Despite the fact that the law explicitly defined the priorities and the mechanisms for defining co-payments, they were never implemented due to political reasons. In 2008, no distinction was made between priority and non-priority diseases. All the non-priority diseases are free of charge. Therefore, the dominant components of private expenditure are co-payments for drugs and (private) direct payments to uncontracted providers.

6.3.7 Establishment of the independent HCSA

The HCSA was established in November 2004, right after the reform laws were passed in the Parliament. The HCSA was established to split the legislative and control function in the health care system. Until 2004, both functions were the responsibility of the Ministry of Health. Since 2004, the Ministry of Health has been responsible for setting the legislative framework for the health insurance market, the health care purchasing market and the health care provision market.
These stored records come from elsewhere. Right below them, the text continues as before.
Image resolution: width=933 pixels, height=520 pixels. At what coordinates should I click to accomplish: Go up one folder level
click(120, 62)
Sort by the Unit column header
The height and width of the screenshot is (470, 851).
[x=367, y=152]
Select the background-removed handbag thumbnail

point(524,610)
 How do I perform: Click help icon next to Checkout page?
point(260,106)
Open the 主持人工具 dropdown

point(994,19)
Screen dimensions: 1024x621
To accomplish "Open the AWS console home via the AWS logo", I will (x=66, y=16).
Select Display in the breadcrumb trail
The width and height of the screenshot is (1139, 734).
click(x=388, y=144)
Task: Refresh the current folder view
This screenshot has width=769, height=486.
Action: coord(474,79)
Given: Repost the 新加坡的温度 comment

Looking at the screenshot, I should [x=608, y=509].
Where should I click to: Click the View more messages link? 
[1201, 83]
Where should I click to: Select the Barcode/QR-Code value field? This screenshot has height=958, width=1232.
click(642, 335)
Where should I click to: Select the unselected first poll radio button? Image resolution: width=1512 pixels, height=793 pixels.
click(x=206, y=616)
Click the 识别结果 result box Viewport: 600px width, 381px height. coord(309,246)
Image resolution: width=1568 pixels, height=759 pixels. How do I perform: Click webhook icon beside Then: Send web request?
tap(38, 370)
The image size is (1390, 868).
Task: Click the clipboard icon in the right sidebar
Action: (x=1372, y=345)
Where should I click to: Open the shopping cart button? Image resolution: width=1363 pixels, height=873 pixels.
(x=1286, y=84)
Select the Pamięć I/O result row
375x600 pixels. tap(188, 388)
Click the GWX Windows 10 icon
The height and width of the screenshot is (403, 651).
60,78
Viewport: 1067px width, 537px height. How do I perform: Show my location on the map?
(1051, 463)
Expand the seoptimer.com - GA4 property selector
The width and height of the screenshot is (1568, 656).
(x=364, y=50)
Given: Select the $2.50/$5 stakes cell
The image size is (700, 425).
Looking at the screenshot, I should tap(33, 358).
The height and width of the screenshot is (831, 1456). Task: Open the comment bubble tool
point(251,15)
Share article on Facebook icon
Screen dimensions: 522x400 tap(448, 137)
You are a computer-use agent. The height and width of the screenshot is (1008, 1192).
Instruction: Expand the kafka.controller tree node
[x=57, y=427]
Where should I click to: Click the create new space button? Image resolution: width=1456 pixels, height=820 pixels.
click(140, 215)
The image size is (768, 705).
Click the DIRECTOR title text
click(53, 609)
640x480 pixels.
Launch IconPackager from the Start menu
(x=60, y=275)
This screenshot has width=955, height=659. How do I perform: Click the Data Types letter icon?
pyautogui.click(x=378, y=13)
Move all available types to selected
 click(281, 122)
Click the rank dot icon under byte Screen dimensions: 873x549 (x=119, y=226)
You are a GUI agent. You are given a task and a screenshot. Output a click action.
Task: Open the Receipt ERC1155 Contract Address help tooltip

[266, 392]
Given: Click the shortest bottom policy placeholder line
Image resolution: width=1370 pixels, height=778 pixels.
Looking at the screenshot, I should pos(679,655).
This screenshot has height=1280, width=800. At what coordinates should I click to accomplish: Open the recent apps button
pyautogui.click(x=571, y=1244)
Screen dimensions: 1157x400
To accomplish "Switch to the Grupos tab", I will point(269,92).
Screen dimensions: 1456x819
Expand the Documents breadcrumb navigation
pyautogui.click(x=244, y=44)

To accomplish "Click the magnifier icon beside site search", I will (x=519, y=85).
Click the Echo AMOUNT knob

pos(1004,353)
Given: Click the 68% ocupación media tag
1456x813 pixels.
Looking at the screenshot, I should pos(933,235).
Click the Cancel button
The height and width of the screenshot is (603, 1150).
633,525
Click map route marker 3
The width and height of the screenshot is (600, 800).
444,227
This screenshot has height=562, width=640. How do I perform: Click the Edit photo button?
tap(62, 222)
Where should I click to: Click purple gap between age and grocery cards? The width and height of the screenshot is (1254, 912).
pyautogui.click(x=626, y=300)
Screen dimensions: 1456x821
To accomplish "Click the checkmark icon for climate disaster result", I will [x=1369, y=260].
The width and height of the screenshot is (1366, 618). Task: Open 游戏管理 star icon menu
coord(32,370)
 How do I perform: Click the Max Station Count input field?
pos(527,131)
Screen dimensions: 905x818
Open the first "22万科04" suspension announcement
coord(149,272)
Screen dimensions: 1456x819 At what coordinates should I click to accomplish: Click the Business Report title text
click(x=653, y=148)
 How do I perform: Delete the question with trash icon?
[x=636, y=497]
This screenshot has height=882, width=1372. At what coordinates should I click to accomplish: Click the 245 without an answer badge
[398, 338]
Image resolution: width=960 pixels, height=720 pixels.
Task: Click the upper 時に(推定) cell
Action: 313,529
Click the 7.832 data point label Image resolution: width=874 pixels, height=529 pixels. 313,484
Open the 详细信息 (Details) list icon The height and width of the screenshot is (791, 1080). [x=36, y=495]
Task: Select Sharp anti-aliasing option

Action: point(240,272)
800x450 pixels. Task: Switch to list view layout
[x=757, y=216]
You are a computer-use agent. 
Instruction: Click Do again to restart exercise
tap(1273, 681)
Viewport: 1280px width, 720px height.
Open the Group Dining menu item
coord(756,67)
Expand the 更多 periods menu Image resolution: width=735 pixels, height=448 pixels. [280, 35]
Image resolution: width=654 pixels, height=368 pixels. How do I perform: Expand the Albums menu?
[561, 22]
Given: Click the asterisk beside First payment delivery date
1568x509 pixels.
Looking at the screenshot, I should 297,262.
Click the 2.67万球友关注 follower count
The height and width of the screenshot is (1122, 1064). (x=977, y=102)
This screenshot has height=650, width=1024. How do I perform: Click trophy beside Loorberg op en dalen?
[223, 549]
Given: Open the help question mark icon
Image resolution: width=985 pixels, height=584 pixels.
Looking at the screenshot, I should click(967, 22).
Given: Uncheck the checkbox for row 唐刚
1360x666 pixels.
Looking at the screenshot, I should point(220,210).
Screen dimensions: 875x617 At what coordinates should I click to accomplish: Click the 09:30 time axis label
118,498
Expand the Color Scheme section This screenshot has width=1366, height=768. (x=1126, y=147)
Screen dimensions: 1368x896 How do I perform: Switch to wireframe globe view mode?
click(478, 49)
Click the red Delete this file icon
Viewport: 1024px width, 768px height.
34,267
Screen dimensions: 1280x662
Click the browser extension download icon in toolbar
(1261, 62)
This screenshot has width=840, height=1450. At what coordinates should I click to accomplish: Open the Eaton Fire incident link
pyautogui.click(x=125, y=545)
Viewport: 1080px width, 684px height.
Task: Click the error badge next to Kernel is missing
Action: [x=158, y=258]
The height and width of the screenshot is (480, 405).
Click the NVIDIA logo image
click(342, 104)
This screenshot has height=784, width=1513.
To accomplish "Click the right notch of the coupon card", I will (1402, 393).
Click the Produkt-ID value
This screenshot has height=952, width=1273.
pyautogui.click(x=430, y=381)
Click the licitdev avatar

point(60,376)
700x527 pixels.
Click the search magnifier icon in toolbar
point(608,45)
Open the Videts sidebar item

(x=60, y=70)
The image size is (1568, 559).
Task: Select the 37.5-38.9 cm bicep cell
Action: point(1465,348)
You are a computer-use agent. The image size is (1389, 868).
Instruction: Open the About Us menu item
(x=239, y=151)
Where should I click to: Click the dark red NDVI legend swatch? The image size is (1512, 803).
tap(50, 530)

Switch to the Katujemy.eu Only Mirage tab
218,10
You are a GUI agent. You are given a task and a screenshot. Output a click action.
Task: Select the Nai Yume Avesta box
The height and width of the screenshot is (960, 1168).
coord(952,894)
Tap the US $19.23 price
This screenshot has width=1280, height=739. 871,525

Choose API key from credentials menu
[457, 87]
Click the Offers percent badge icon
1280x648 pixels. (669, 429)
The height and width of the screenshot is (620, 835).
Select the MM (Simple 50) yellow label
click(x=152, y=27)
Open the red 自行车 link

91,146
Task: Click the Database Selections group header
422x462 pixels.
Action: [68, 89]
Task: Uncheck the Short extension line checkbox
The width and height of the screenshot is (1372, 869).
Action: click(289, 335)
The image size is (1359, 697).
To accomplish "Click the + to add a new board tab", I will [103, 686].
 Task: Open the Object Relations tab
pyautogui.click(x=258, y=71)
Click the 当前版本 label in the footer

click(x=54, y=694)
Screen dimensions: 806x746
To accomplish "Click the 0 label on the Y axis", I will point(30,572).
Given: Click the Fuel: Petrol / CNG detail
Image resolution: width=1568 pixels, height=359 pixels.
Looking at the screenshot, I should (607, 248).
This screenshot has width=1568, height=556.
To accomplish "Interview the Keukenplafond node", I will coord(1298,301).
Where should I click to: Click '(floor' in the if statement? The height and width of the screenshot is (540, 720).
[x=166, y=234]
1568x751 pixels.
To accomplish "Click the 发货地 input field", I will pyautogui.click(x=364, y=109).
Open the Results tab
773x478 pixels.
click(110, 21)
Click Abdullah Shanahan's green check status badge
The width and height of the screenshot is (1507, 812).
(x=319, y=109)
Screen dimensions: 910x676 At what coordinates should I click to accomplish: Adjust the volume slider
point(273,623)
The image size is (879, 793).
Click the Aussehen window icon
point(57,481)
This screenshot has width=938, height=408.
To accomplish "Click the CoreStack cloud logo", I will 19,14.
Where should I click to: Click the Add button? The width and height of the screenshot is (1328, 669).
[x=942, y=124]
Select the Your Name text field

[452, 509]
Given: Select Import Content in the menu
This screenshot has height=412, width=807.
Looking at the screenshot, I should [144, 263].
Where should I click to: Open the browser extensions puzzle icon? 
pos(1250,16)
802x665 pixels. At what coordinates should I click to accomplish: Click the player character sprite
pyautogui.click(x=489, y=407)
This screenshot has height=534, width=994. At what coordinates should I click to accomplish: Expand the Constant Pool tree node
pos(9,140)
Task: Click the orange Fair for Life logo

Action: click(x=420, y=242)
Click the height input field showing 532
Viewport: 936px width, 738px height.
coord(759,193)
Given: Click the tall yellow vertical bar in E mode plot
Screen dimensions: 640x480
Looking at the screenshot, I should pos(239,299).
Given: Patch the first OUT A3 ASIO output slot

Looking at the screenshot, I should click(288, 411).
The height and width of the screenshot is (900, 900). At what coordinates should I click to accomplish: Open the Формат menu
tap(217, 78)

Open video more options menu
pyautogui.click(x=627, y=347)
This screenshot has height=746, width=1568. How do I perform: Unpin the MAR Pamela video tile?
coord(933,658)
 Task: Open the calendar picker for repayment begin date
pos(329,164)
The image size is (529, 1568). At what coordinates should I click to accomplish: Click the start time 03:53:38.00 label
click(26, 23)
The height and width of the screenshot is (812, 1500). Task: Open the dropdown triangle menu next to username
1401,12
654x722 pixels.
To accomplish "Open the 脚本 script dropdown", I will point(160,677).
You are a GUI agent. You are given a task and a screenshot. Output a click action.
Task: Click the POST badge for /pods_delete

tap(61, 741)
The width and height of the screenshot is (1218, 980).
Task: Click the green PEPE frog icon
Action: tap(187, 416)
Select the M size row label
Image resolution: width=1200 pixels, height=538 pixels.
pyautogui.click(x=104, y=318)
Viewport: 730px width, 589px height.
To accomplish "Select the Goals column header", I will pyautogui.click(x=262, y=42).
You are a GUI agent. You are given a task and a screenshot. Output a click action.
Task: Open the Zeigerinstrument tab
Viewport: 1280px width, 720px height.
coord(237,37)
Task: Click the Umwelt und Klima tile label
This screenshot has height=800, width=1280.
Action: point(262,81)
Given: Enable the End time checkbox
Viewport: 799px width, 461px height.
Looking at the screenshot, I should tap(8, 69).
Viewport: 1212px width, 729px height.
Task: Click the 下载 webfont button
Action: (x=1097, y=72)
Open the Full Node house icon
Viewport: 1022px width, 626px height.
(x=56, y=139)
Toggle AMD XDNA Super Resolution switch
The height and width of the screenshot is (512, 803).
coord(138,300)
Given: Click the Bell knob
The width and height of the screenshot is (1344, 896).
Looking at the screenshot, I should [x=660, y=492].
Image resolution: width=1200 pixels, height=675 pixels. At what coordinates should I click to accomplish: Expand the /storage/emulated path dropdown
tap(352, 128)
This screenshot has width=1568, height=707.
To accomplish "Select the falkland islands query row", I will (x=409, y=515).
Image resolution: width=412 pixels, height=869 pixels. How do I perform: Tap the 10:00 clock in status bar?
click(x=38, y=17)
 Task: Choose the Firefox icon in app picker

The HCSA supervises whether health insurance companies and providers adhere to this legislative framework and intervenes when violations occur.

In the health insurance market, the HCSA licenses and monitors health insurance companies. The HCSA supervises the entry of health insurance companies into the market and their exit from it, imposes sanctions when necessary, orders recovery plans in case the health insurance companies do not meet solvency criteria and may even introduce forced management when the health insurance company is unable to manage its financial situation.

In the health care purchasing market, the HCSA monitors the minimum network requirement and the contracts between the health insurance company and the providers.

In the health care provision market, the HCSA controls the quality of care provided. The HCSA acts on behalf of citizens who feel their rights were violated or think that the care they or their family members received was not state of the art. Every complaint from citizens is filed and investigated. After the investigation, the citizen obtains a protocol with a statement of “state of the art” or “non-state of the art”. With this statement, the citizen can decide to litigate. The HCSA has a power to impose sanctions on providers.